SUPPLIED MATERIAL:

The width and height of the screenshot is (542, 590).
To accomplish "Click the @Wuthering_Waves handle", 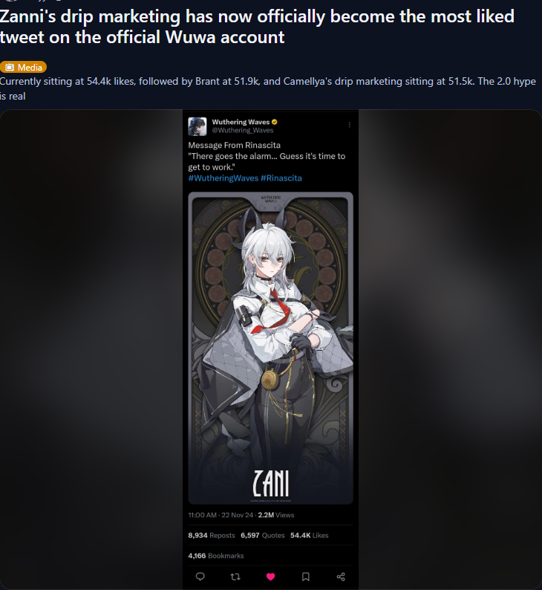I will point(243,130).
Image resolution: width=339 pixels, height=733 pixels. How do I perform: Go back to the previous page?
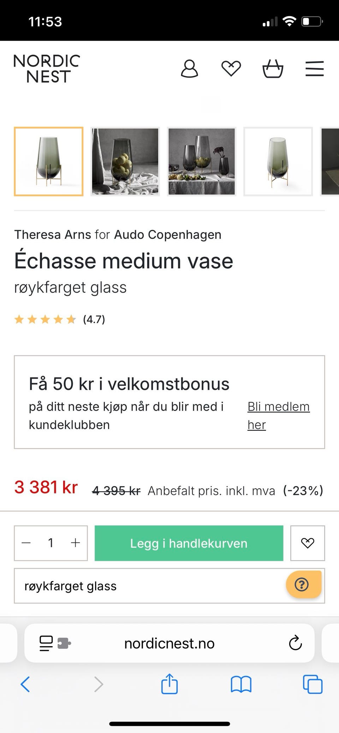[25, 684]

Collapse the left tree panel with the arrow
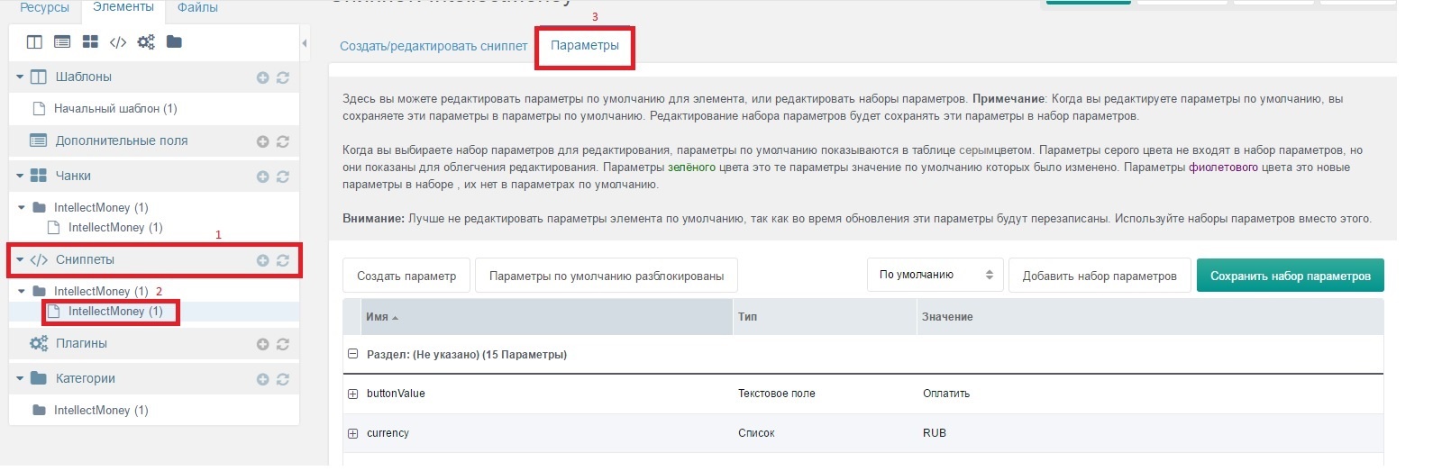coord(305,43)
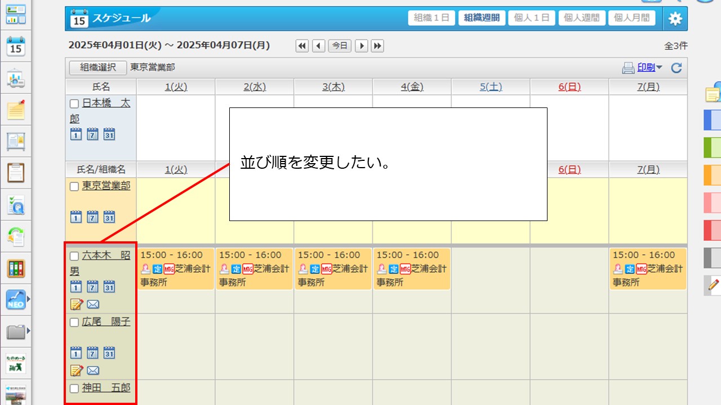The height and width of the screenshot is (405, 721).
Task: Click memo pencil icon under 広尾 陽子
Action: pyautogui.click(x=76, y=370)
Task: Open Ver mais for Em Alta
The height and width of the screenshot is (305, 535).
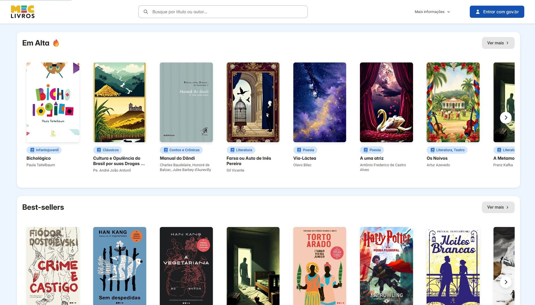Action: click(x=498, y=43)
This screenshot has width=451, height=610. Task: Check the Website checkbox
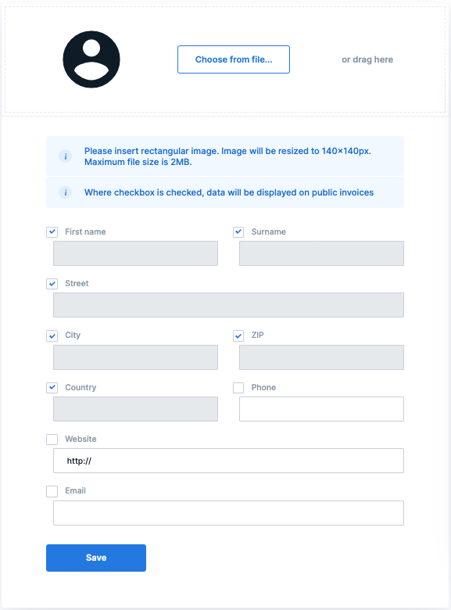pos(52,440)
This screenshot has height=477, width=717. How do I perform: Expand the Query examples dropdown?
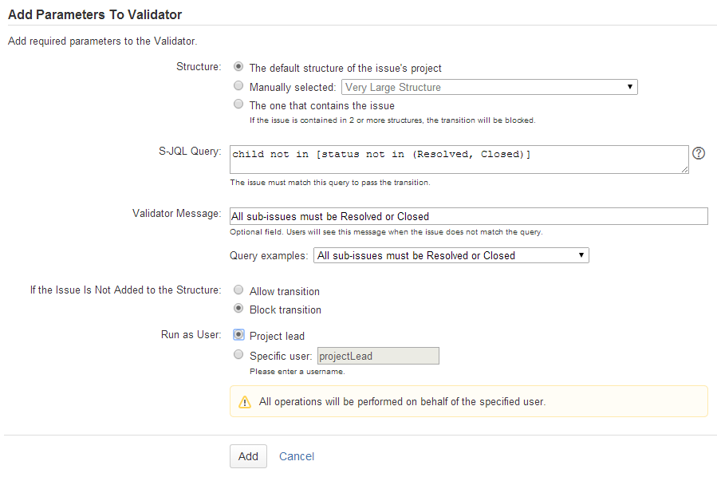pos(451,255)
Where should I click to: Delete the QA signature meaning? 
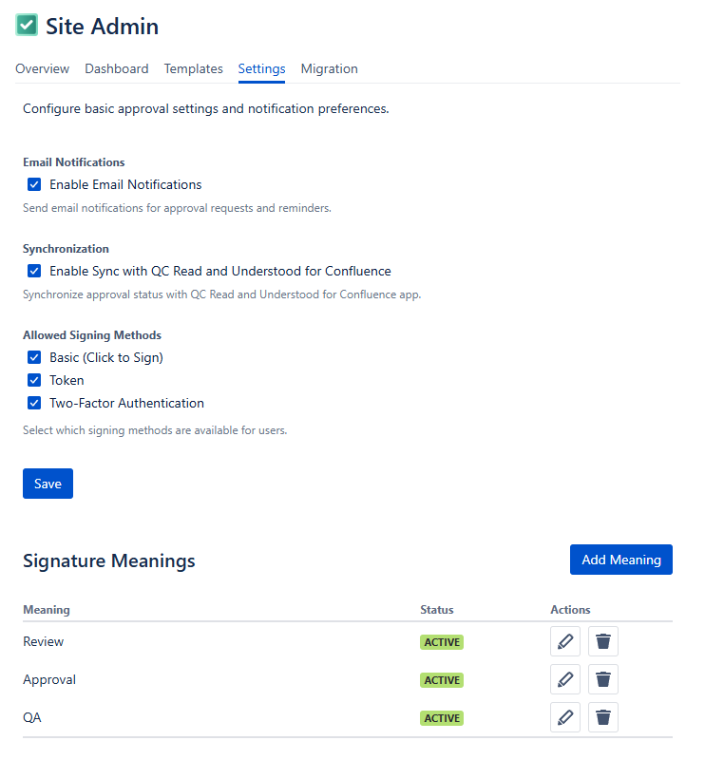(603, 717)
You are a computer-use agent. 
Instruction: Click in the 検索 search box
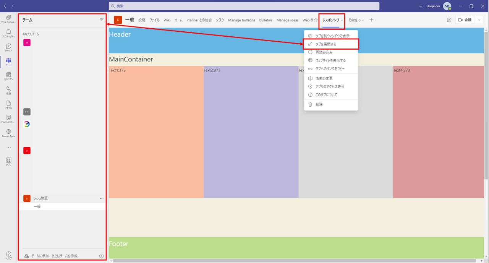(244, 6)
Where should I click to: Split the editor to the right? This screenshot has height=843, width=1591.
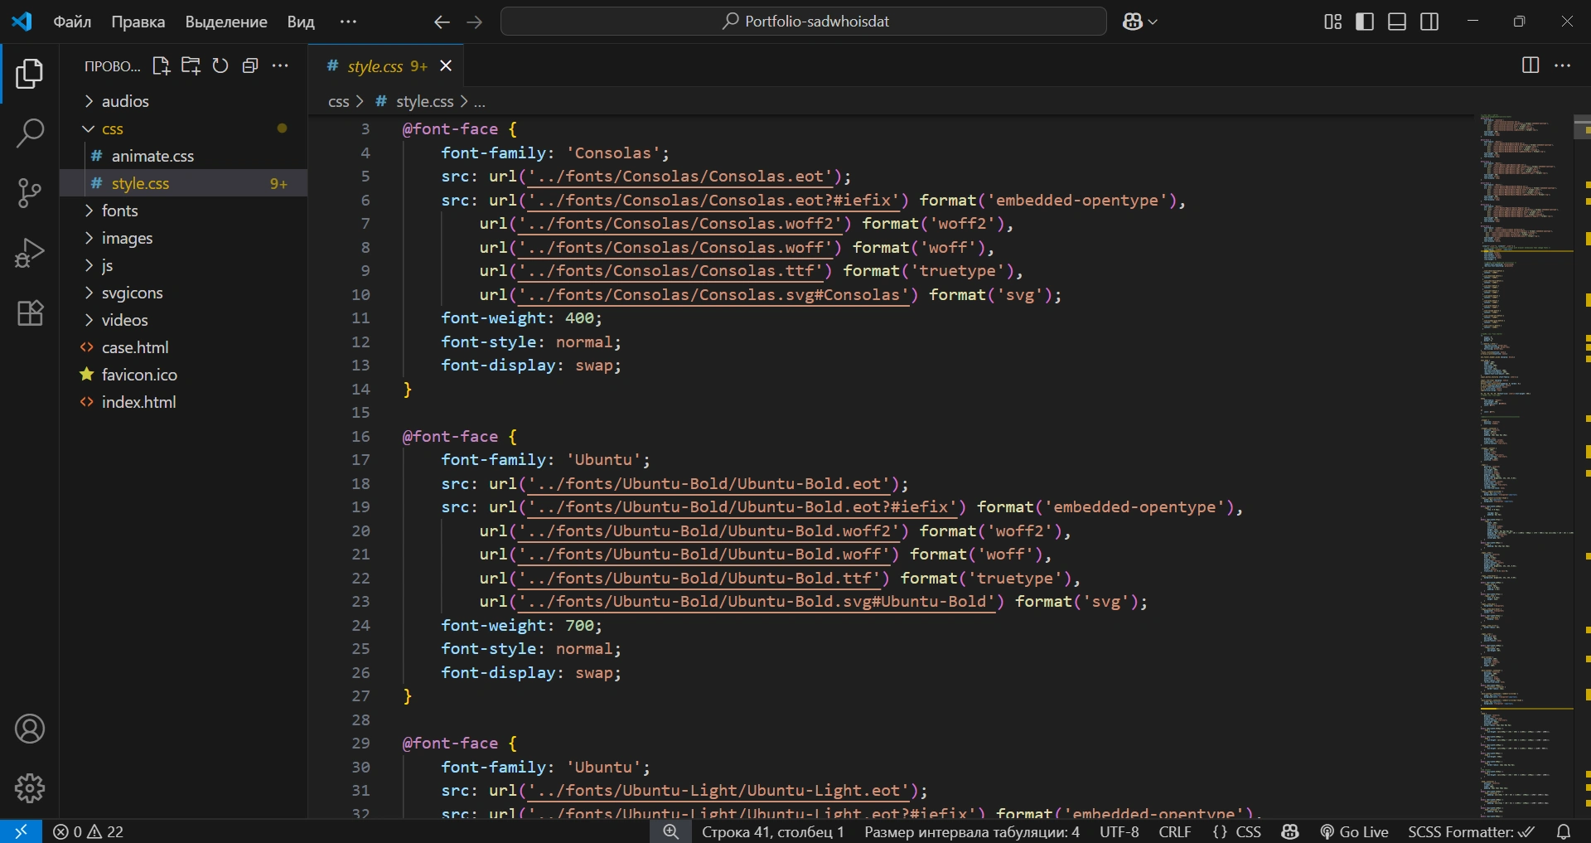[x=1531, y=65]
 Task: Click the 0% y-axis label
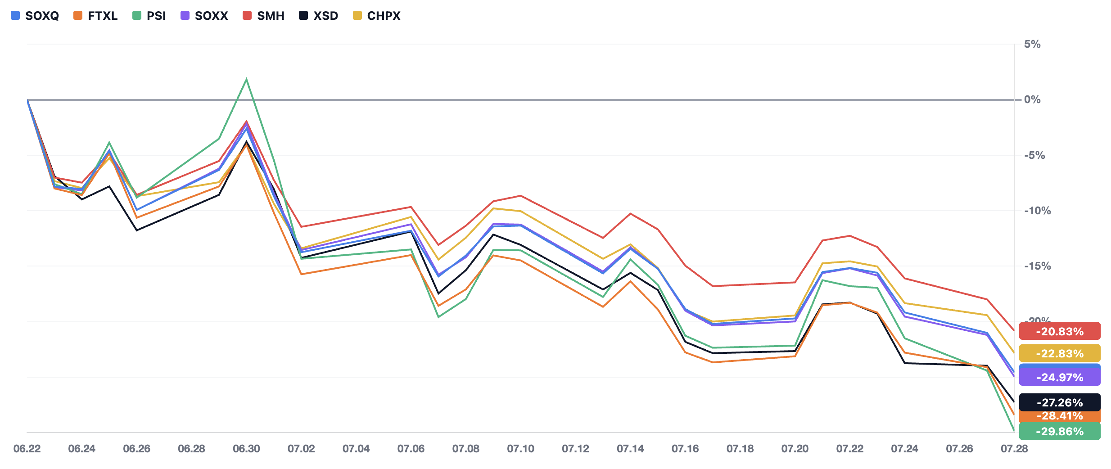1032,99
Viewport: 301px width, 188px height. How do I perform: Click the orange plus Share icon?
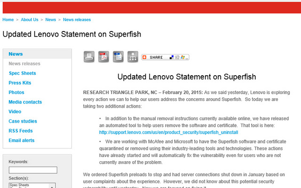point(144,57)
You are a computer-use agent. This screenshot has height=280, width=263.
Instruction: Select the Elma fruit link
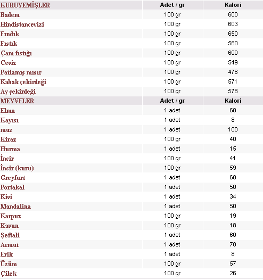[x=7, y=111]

INSTRUCTIONS FOR THE TASK: The lines running from the one with "Viewport: 301px width, 188px" to the close of the material above are to be retyped exactly; no picture is to be included.

SOLUTION TO THE EXERCISE:
Viewport: 301px width, 188px height. How do I perform: Click the orange plus Share icon?
point(144,57)
You are a computer-use agent. This screenshot has height=280, width=263.
Instruction: Select the Elma fruit link
[x=7, y=111]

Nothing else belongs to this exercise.